Like that wed site says its not like your setting your food on it. As long as it doesn't contact your food you should be safe. I used it when I mounted my sfb on my chargriller. But there is no way for the food to contact it. If your truely want to play it safe go with the white ungraphited rope that is used on boilers. You can either get it in a flat ribbon or in a round rope. We use them both like that at work.


----------



## bbq engineer (Jan 5, 2010)

I have the Rutland gasket on 3 smokers now, and it doesn't come in contact with food. Also, once you use the smoker and get a little grease on it, it loses any fibers that could potentially become airborne. Besides, look at me...I'm OK, I'm OK, I'm OK,I'm OK, I'm OK, I'm OK...

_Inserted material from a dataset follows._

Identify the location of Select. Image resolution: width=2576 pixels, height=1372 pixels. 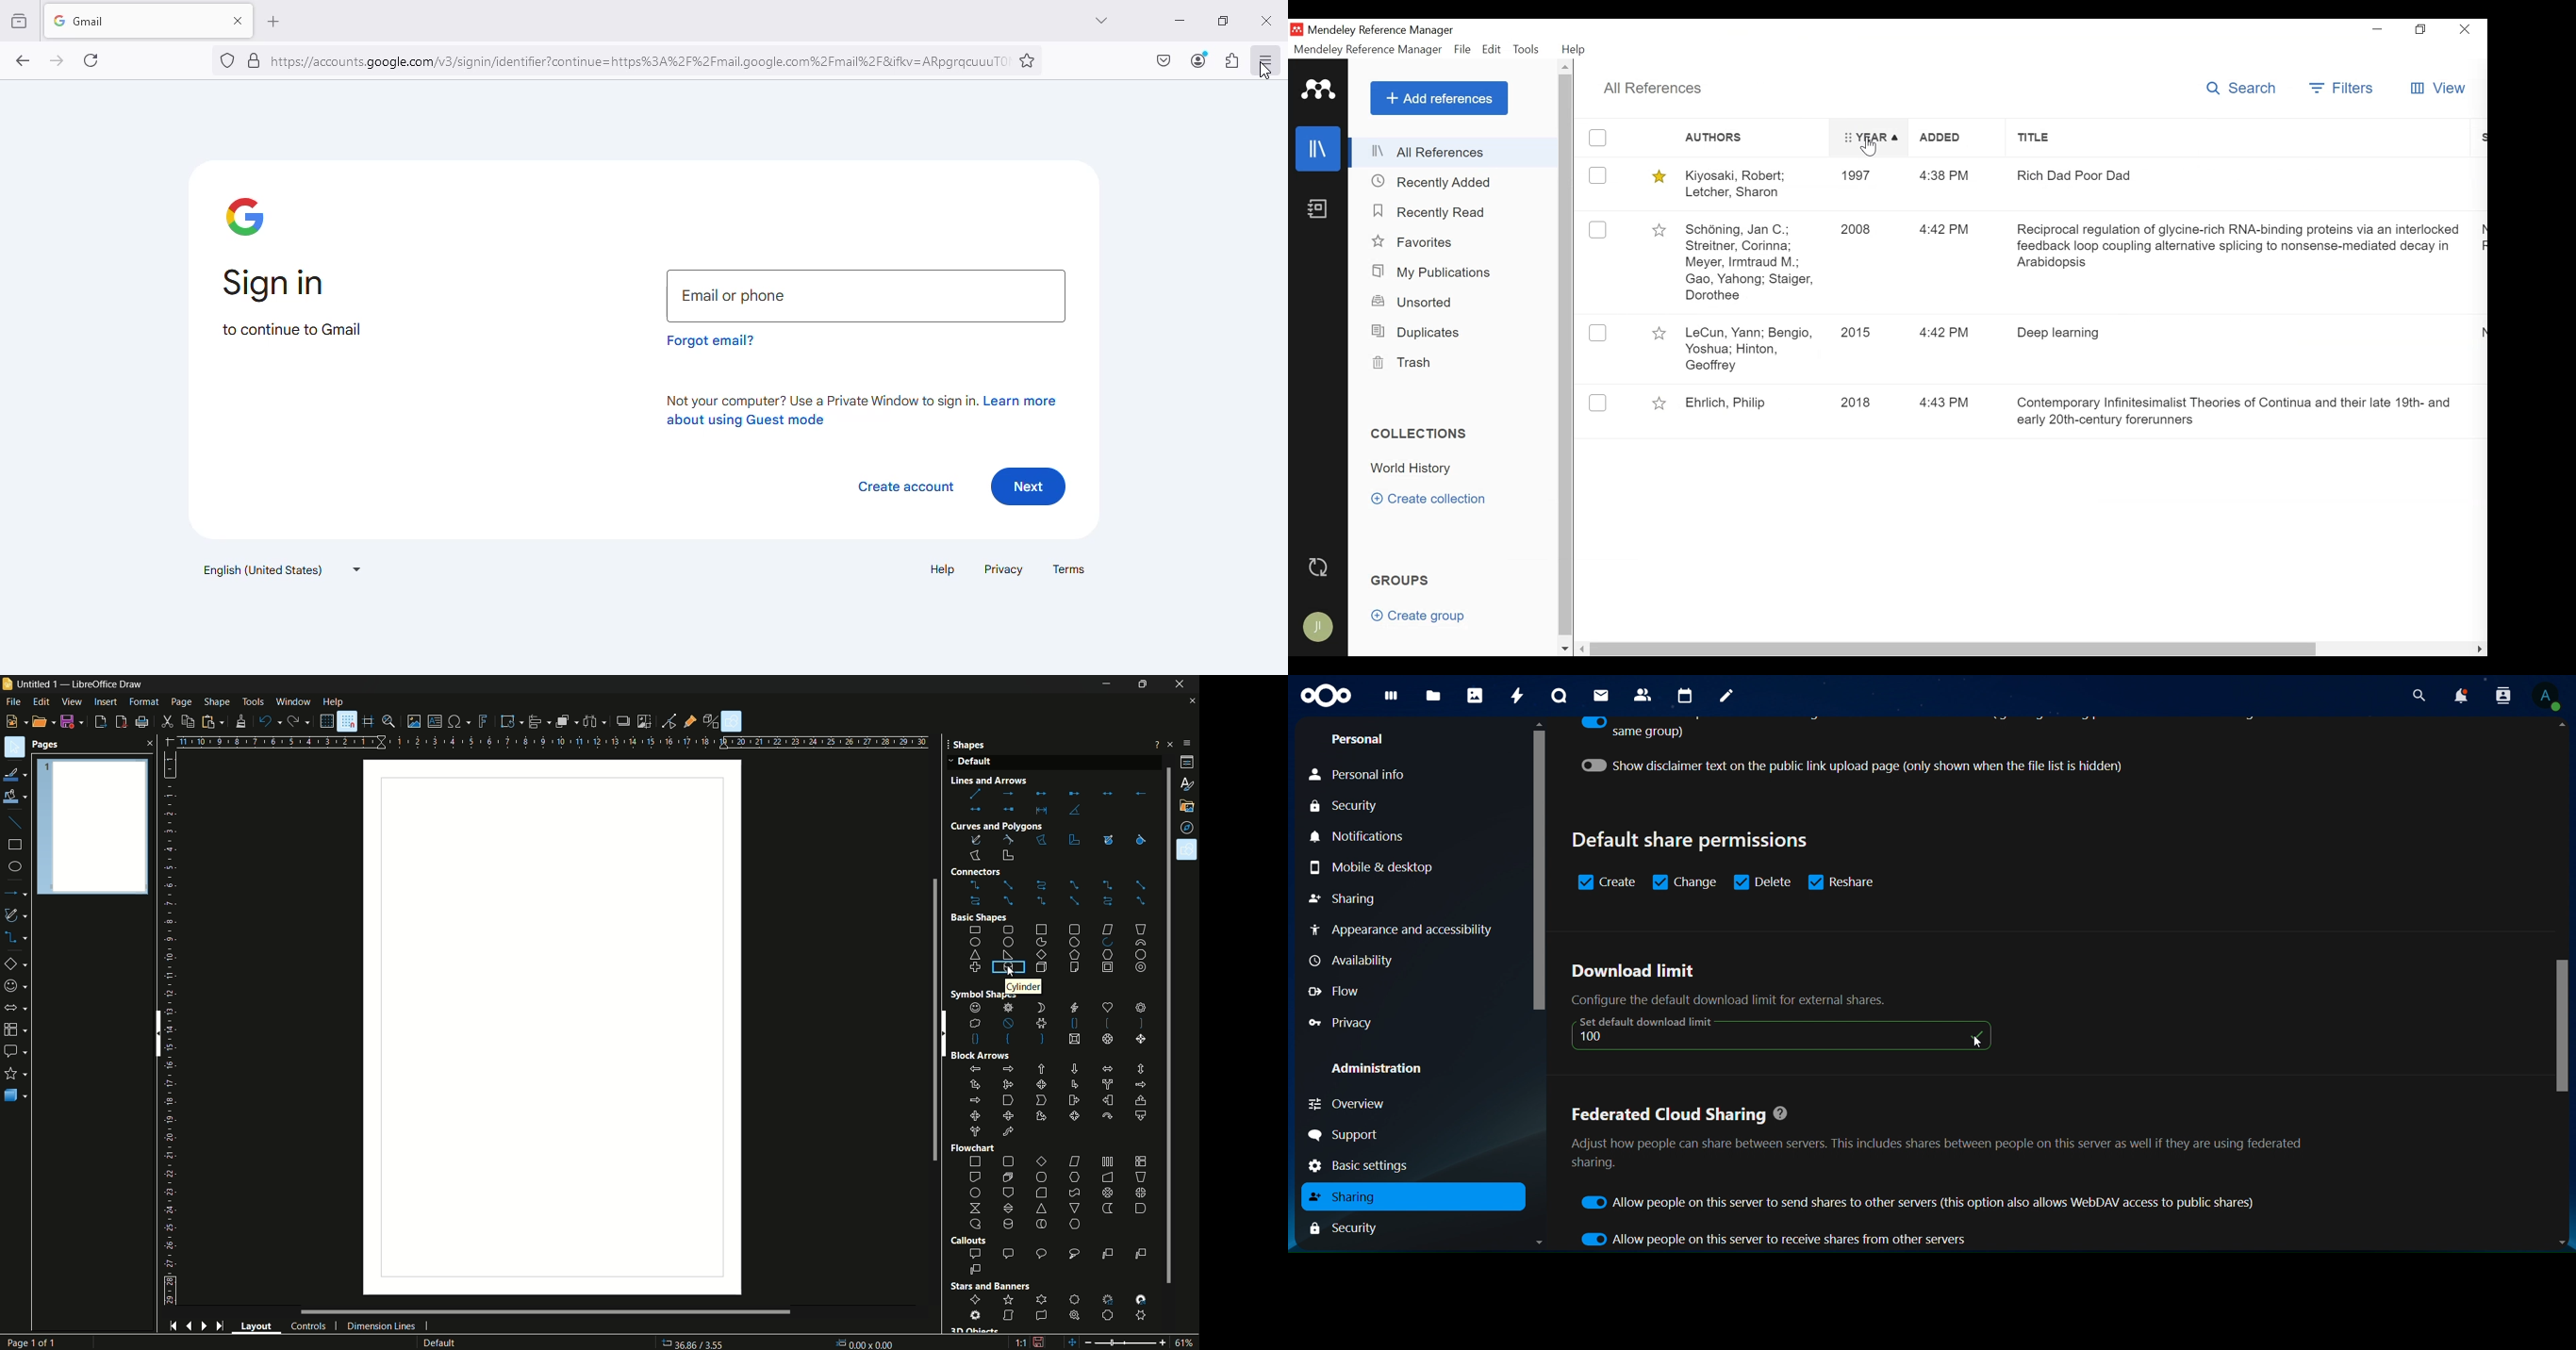
(1598, 403).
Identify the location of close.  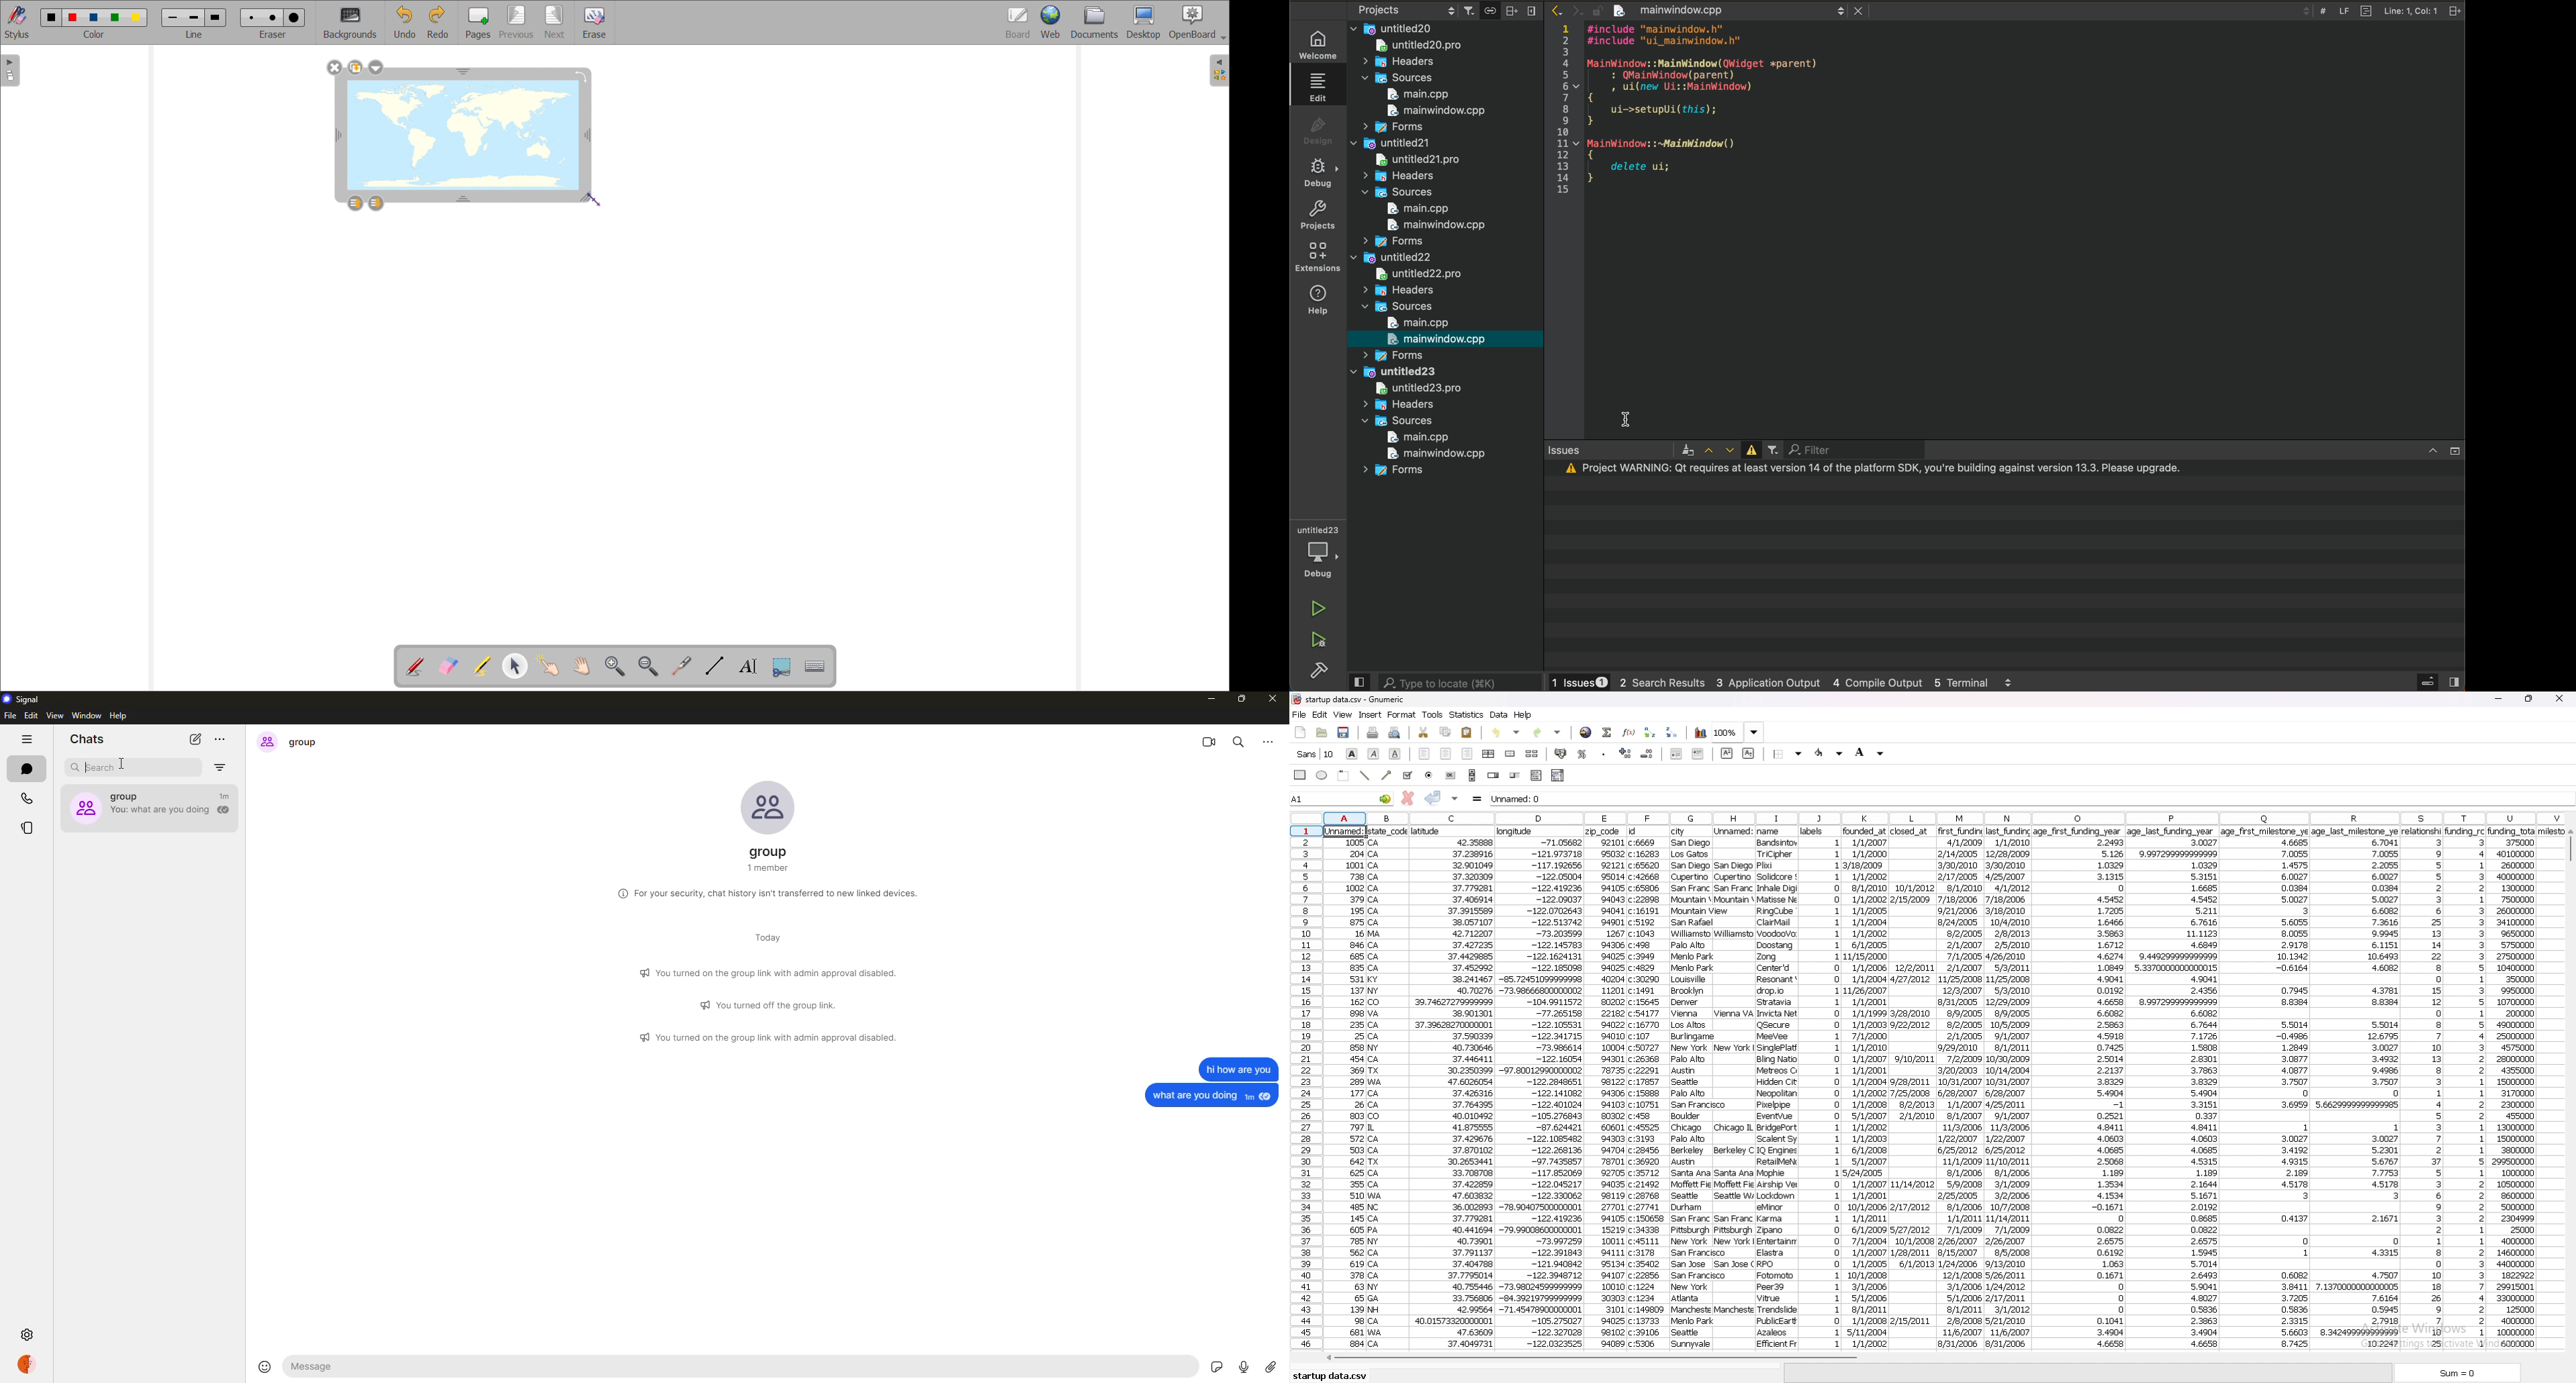
(2557, 698).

If you want a silicone gasket, this one is super economical and will erase your fears. I cannot speak about the lifespan of this, however.
http://www.alliedkenco.com/catalog/p...oducts_id/2677


Good Luck.


----------



## meateater (Jan 5, 2010)

Whats wrong with a little smoke leak?  I have my smoker wide open.


----------



## bustintires (Jan 5, 2010)

most of your local fiberglass supply shops will carry fiberglass rope in stock at a fraction of the price of the stove shops and hardware stores. in tacoma wa i use revchem. there should be such a store in most areas.


----------



## -dan- (Jan 6, 2010)

Thanks guys...I appreciate the responses. :)


----------



## azrocker (Jan 16, 2010)

I tried it on Maude and didn't like it. It unraveled quickly and bugged me with pieces all about. I have decided I will gas assist the heat and let the smoke out. I saw a build on TV and he actually had vents on the sides around the grill area. He said it smoked better.


----------



## omahasmoker (Feb 19, 2010)

have a look at ebay item 350307841805 it is listed as "1/4" x 1/2" Silicone Sponge Rubber" and it is only $2.40 a foot, way cheaper that allied/kenco. i used it on my build and it worked great. the seller has several different sizes available.


----------



## timtimmay (Feb 19, 2010)

I tried to glue rope on my CSP but it came off pretty quickly because of the way the lid closes.  I think it would work well for other applications.


----------